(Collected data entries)
______

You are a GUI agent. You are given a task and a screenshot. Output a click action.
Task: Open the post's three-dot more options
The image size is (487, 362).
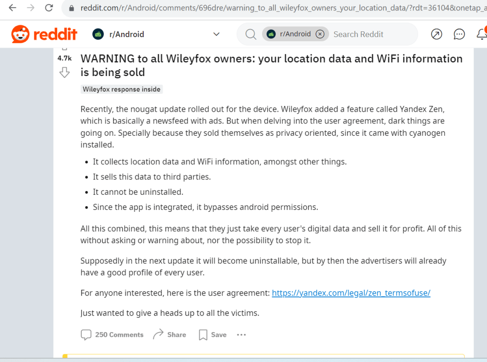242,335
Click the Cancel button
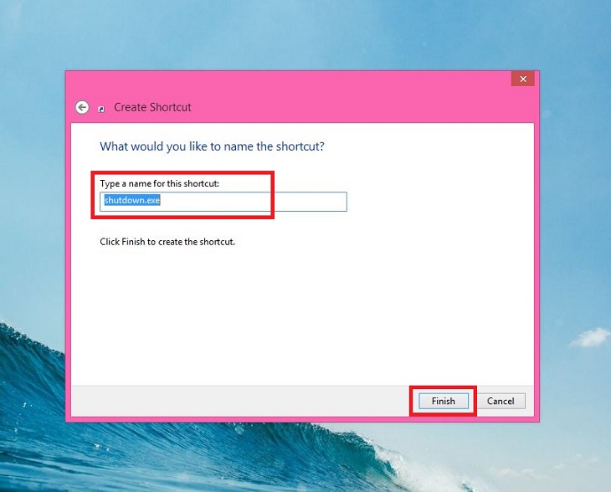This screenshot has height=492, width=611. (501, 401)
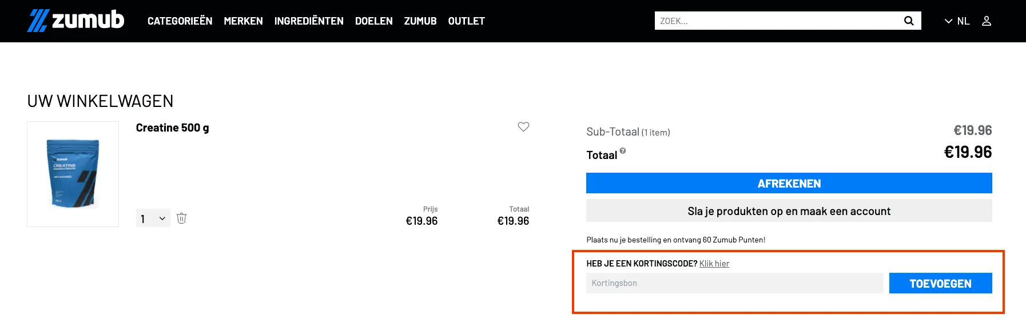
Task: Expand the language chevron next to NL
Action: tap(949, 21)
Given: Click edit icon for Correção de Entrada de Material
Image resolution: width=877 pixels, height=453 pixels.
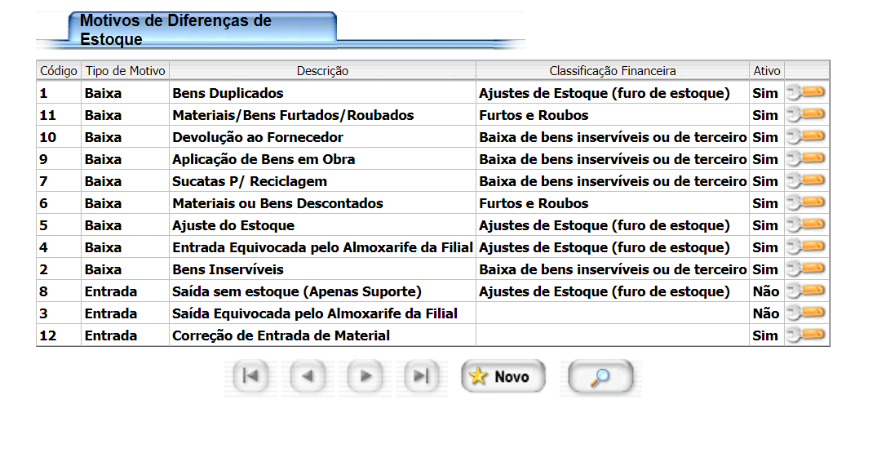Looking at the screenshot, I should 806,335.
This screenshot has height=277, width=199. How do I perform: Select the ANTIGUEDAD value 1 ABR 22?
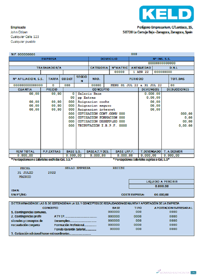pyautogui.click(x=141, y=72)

______

## What to work on
Give each record above back word for word, but carry over none of the pictures.

## Result
You are a GUI agent. You are given a task and a screenshot. Output a click action.
Task: Open the post's three-dot more options
The image size is (487, 362).
242,335
Click the Cancel button
This screenshot has height=492, width=611. (501, 401)
Task: Expand the language chevron next to NL
Action: tap(949, 21)
Given: Click edit icon for Correção de Entrada de Material
Image resolution: width=877 pixels, height=453 pixels.
Looking at the screenshot, I should 806,335.
This screenshot has height=277, width=199. How do I perform: Select the ANTIGUEDAD value 1 ABR 22?
pyautogui.click(x=141, y=72)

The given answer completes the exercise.